This Kind of Ultraviolet Light Might Kill the Flu Virus Without Harming Your Health
According to a new study published in Scientific Reports, continuous and low doses of far ultraviolet C (far-UVC) can stop the flu from transmitting. Because of that, researchers think using overhead far-UVC light in public spaces like hospitals, airports, schools, doctor's offices, and even on airplanes could limit the spread of seasonal influenza outbreaks.
"Far-UVC light has a very limited range and cannot penetrate through the outer dead-cell layer of human skin or the tear layer in the eye, so it's not a human health hazard. Because viruses and bacteria are much smaller than human cells, far-UVC light can reach their DNA and kill them." —Lead study author David J. Brenner, PhD
"Far-UVC light has a very limited range and cannot penetrate through the outer dead-cell layer of human skin or the tear layer in the eye, so it's not a human health hazard," says lead study author David J. Brenner, PhD, in a press release. "Because viruses and bacteria are much smaller than human cells, far-UVC light can reach their DNA and kill them."
After testing far-UVC light's effectiveness in killing an aerosolized H1N1 virus—which represents how the flu generally spreads from person to person through coughing, sneezing, and talking—in a setting similar to a public place, researchers found the light totally inactivated the bug.

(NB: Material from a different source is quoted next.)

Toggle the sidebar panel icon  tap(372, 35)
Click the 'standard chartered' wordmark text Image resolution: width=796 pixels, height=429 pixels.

"If our results are confirmed in other settings, it follows that the use of overhead low-level far-UVC light in public locations would be a safe and efficient method for limiting the transmission and spread of airborne-mediated microbial diseases, such as influenza and tuberculosis," said Dr. Brenner.
The lamps would cost less than $1,000 each, the press release notes, so it might be worth the investment in public health to try the super light's superpowers. Beyond helping to prevent the spread of viruses among people in close quarters, Dr. Brenner said unlike flu vaccines, far-UVC lights could protect against new virus strains—not just the stalwarts your annual shot covers.